The right to be treated as an individual worthy of respect begins with each choice we make.  Sure we’ve made some mistakes.  That doesn’t mean that you have to continue to be haunted by your mistake.  Begin making improvements now that generations to come can reflect and build upon. 

  
*The thoughts expressed in this post were inspired by the quotation noted above.  However, Ms. Giovanni should in no way be held responsible for the contents of this post.

Friday, February 1, 2013

Black History Month Series


The Big Girl Chronicles:  Black History Month Series

In 2008, this country for the first time in history elected a man of African-American descent as president.  2012 followed with his re-election.  This landmark term has shined a light on the African American community.  As I take notice of people in the community wearing Obama tshirts and paraphernalia, I ask myself, “What else are we going to do?”  We as a community, as a people.  What more are we going to do to support not only the leader we showed up in record numbers to elect, but ourselves?  We’ve proven that we have the numbers to make things happen for us.  But have we realized how much further we can go? 

This Black History Month, I have chosen quotes from noteworthy and accomplished leaders in the African-American community, those at the forefront who have blazed a path to where we are today and those who continue to make headway for generations to follow.  I challenge you to take this month to ask yourself, “What more can I do to support my African-American community and represent ‘us’ well?”  Do something more than wearing a tshirt or putting a bumper sticker on your car.  Take the time to learn more about the plight of the African American community and where you stand therein.  Educate yourself about the decisions that are being made on your behalf and where your help is most needed to effect positive change.  Where you can strengthen your support and involvement is totally up to you.  If you have a talent that you’ve been hustling on the side, learn about your options and advantages to becoming a black owned business and increase our presence (and statistics) among business owners.   Get more involved in education and talks about healthcare options.  If nothing else, join a local chapter or civic organization and help make a difference in your community. 

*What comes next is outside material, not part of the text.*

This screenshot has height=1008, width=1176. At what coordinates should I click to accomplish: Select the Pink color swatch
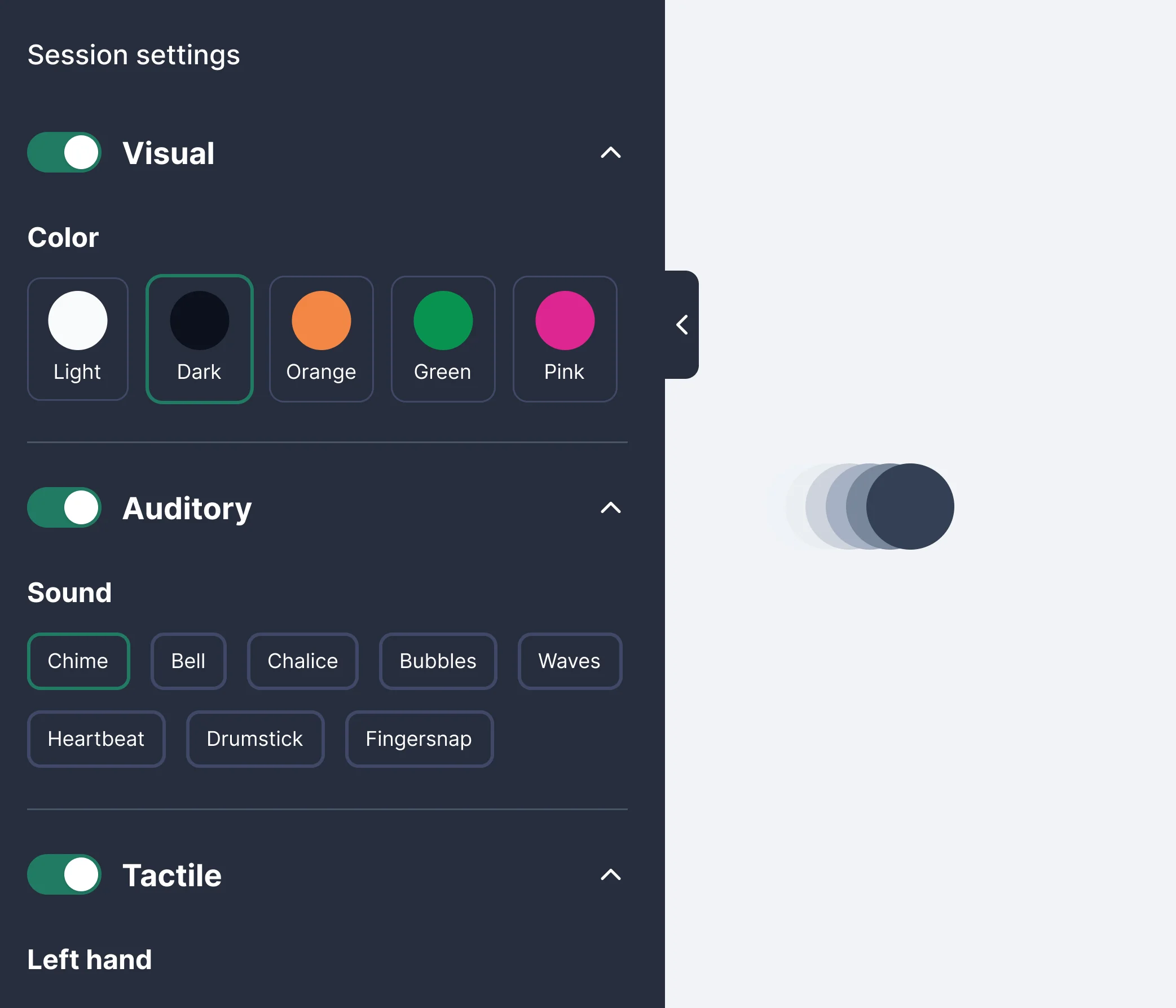[x=564, y=339]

Along with the challenge to increase awareness of issues that directly affect the African American community, there is another area where we can begin to take more responsibility for ourselves.  The area to which I’m referring is in spending.  This month, also pay attention to trends in spending among our community.  We could benefit from making time to prioritize and take control of our dollars.  Doing smarter things with money, like progressing towards homeownership and a college fund, could also prove that we not only have the determination to show up and elect leadership but also the discipline to collectively control our dollars, budget and plan responsibly.  Make your contribution matter so much so that when you wear another tshirt showing your support for President Obama, the face smiling on that tshirt also shows his support for you.